# [Given problem]
Write out every line of the listing below word for word, leaving out the pictures.

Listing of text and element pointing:

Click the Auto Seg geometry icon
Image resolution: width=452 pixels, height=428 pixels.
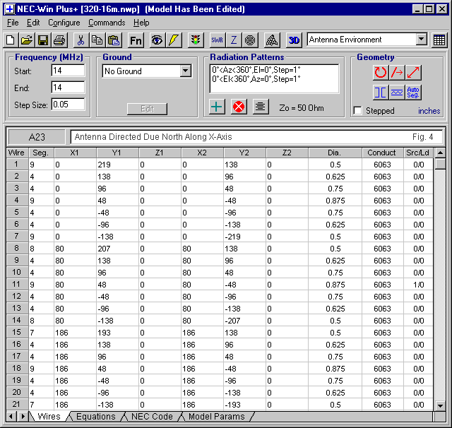414,92
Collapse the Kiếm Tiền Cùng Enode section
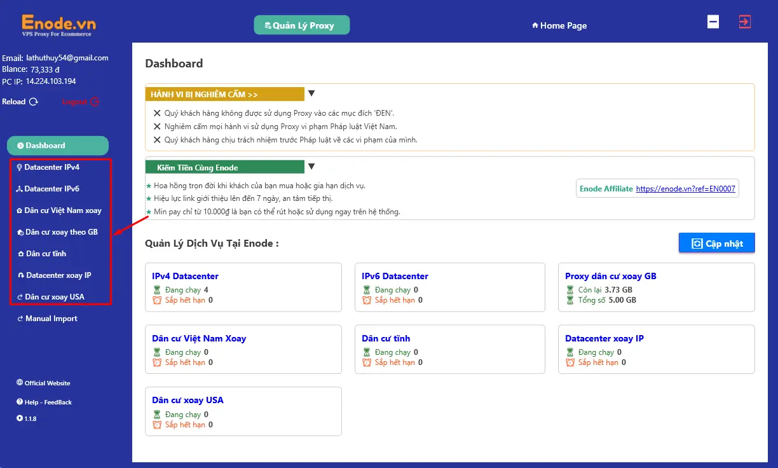The height and width of the screenshot is (468, 778). [311, 167]
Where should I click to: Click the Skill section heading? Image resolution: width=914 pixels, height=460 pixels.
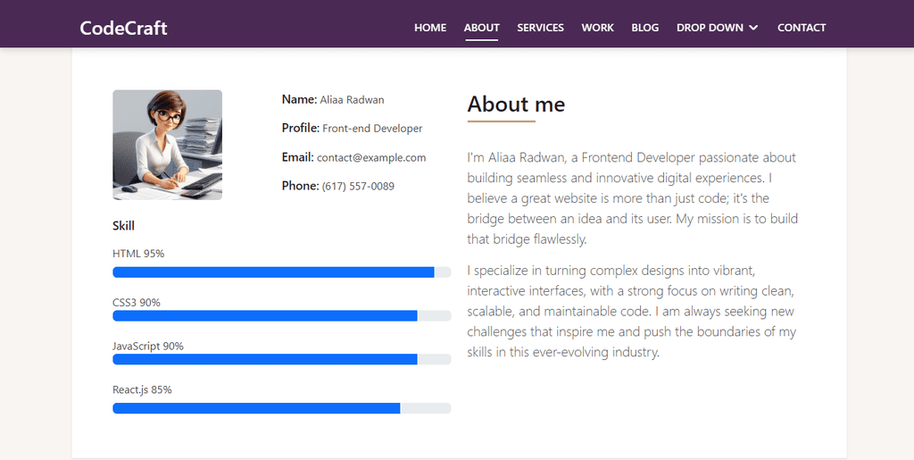pos(123,226)
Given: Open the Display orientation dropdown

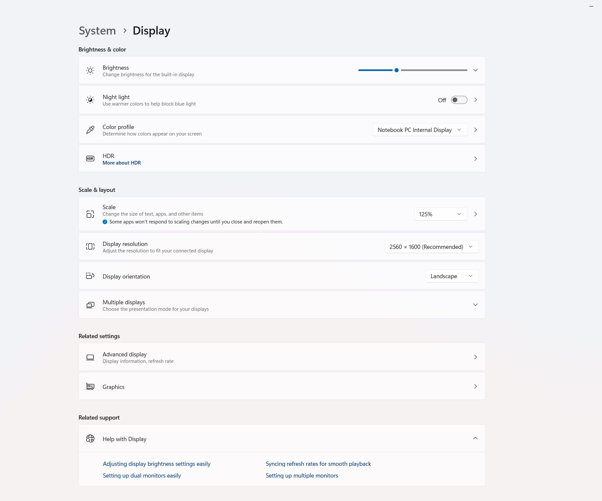Looking at the screenshot, I should (452, 276).
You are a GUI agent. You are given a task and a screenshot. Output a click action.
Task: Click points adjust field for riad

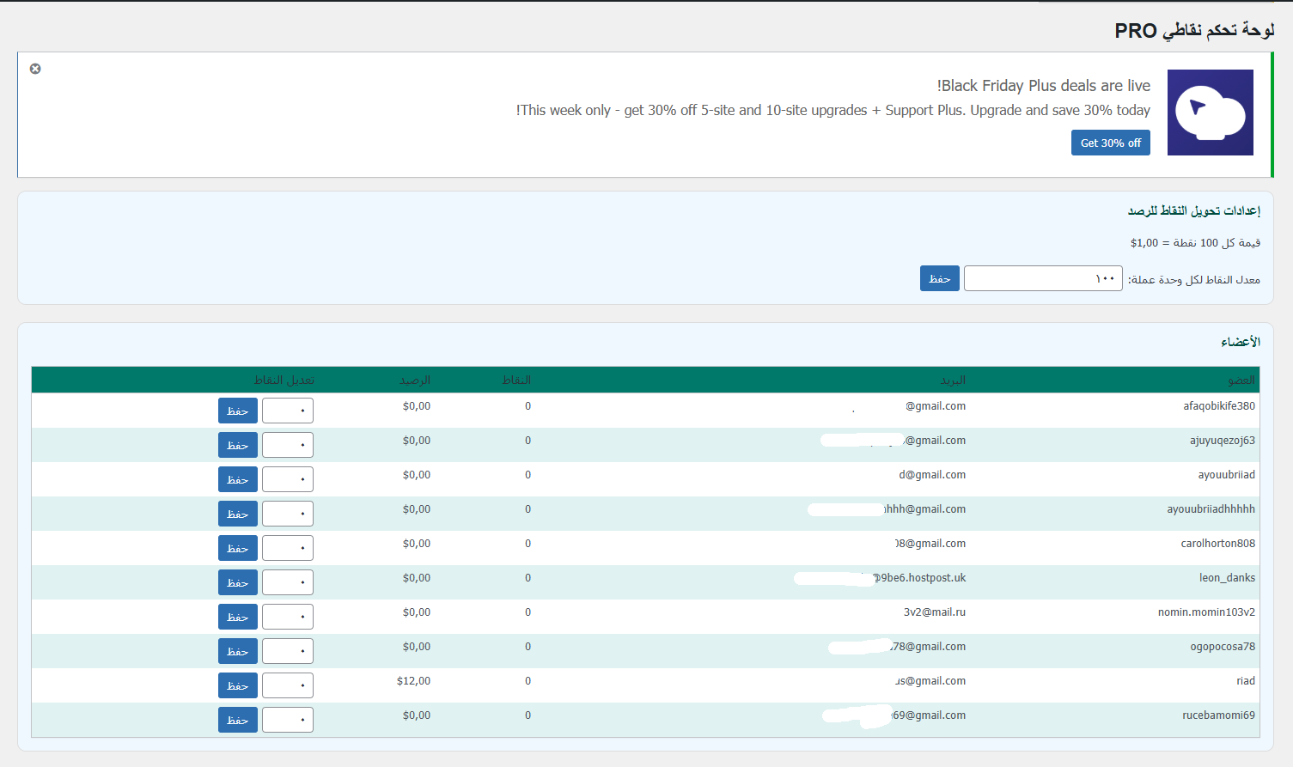coord(287,685)
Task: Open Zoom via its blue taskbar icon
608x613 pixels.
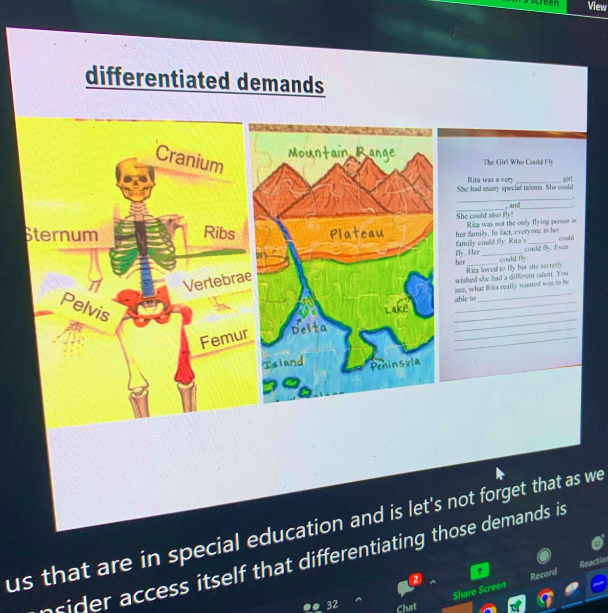Action: tap(600, 583)
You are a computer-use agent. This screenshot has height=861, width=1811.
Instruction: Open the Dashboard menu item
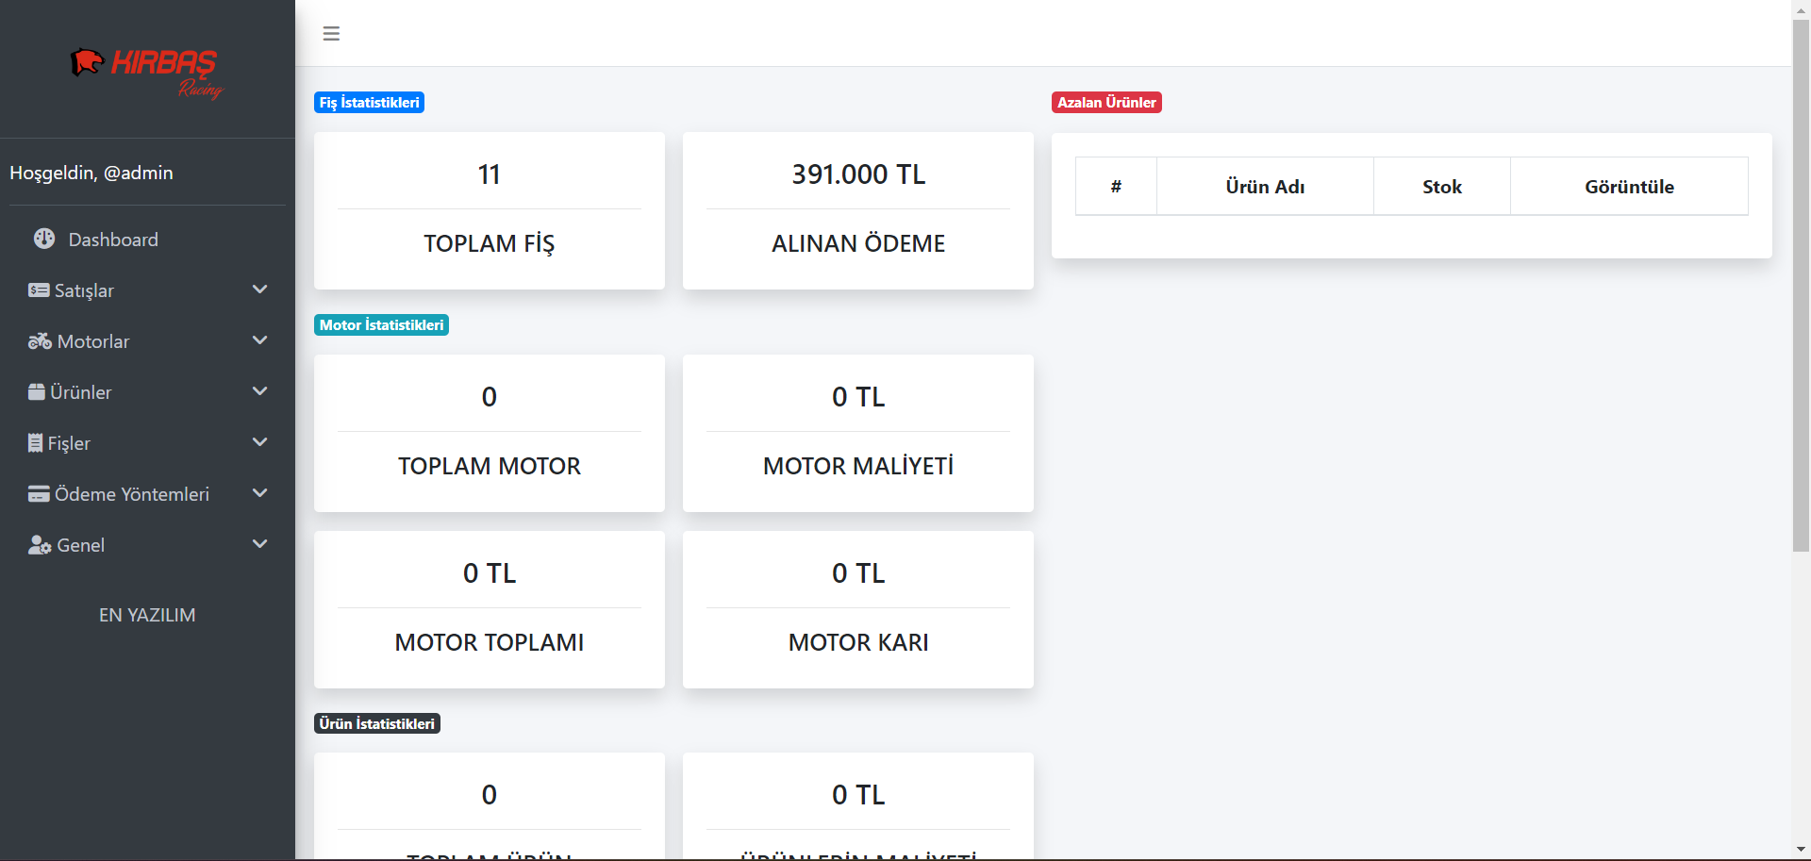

# [Expected answer]
Click the Auto Seg geometry icon
Image resolution: width=452 pixels, height=428 pixels.
414,92
Collapse the Kiếm Tiền Cùng Enode section
The height and width of the screenshot is (468, 778). [311, 167]
Where should I click to: Click the Skill section heading? Image resolution: width=914 pixels, height=460 pixels.
pos(123,226)
Given: Open the Display orientation dropdown

Looking at the screenshot, I should (452, 276).
You are a GUI agent. You are given a task and a screenshot. Output a click action.
Task: Click points adjust field for riad

coord(287,685)
Task: Open Zoom via its blue taskbar icon
608x613 pixels.
Action: tap(600, 583)
You are a computer-use agent. This screenshot has height=861, width=1811.
Instruction: Open the Dashboard menu item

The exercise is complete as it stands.